CLAP: Learning Audio Concepts From Natural Language Supervision

Benjamin Elizalde, Soham Deshmukh, Mahmoud Al Ismail, Huaming Wang · Microsoft · arXiv 2022 (later ICASSP 2023) · arXiv:2206.04769 · PDF

One-liner. CLAP is "CLIP for audio": train a paired audio encoder + text encoder with a symmetric contrastive loss on 128k audio–caption pairs to build a joint embedding space, which then does zero-shot audio classification for any user-typed class name and sets zero-shot SoTA on sound-event tasks — the canonical method anchor for grounding acoustic events in language.

Problem & motivation

Mainstream audio models follow the "one class label → many recordings, one task" supervised paradigm: they require labeled audio and can only predict a fixed, predefined set of categories. Self-supervised audio pretraining removes the label dependence but discards the semantic knowledge carried in natural language, and still bolts on a static, fixed-vocabulary classifier head downstream. Computer vision had already shown a third path — learn representations from natural-language supervision (CLIP, Florence, ALIGN) for flexible zero-shot prediction — but in audio the closest attempts (Wav2CLIP, AudioCLIP) distilled from CLIP and trained on audio + class labels from AudioSet rather than on audio + free-form language. CLAP asks whether learning directly from audio–text caption pairs buys the same open-vocabulary flexibility and generalization for sound.

Method

CLAP (Fig 1) is a two-tower contrastive model, structurally a direct audio analogue of CLIP.

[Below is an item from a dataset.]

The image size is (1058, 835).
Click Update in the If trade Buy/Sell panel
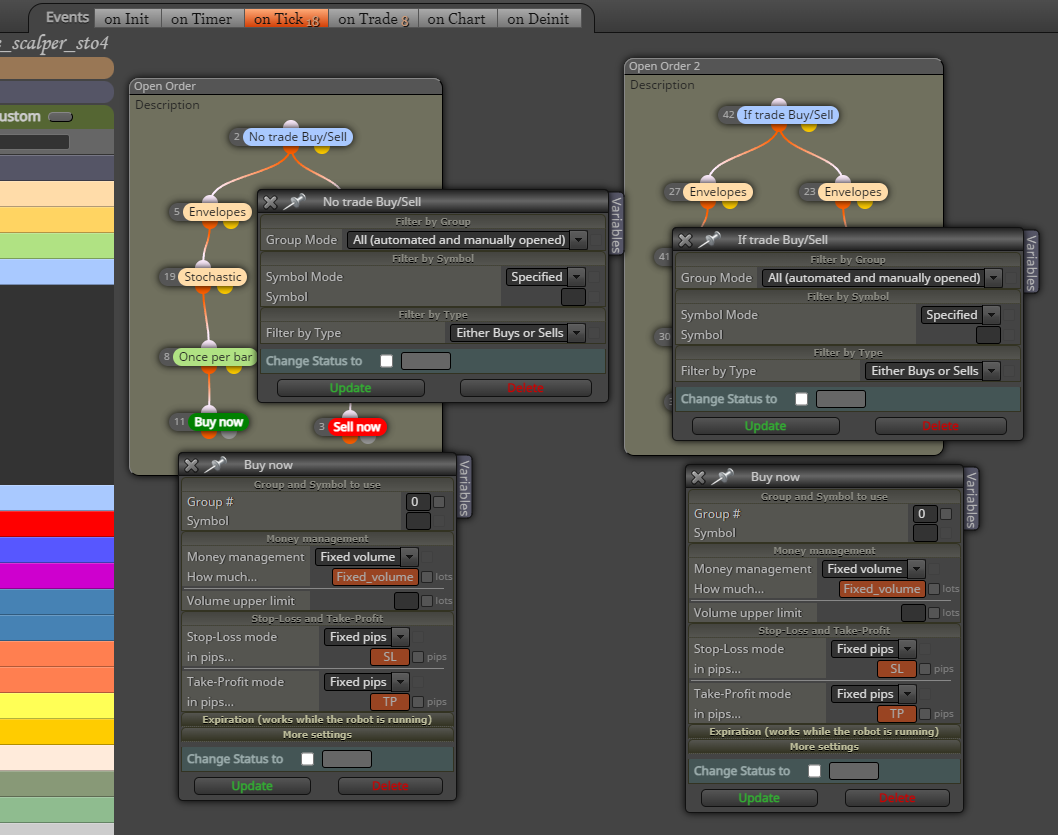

Encoders. An audio encoder f_a maps a processed log-Mel spectrogram X_a ∈ R^F×T (F Mel bins, T time bins) to an audio representation; a text encoder f_t maps the caption X_t to a text representation. Concretely the audio encoder is CNN14 (from PANNs, 80.8M params, embedding size 2048, pretrained on 2M AudioSet clips) and the text encoder is BERT-base-uncased (110M params), using the [CLS] token of the final layer (size 768) as the text embedding.

Joint space + contrastive loss. Two learnable linear projections L_a, L_t map both towers into a shared d=1024-dim multimodal space, giving embeddings E_a, E_t. For a batch of N pairs the similarity matrix is C = τ · (E_t · E_a^⊤) with N correct pairs on the diagonal and N²−N negatives off-diagonal. Training uses a symmetric cross-entropy loss L = 0.5·(ℓ_text(C) + ℓ_audio(C)) — softmax-over-rows and softmax-over-columns — jointly optimizing both encoders and both projections. The temperature τ is learnable (init 0.007), and τ-scaled logits are clipped at 100 for stability.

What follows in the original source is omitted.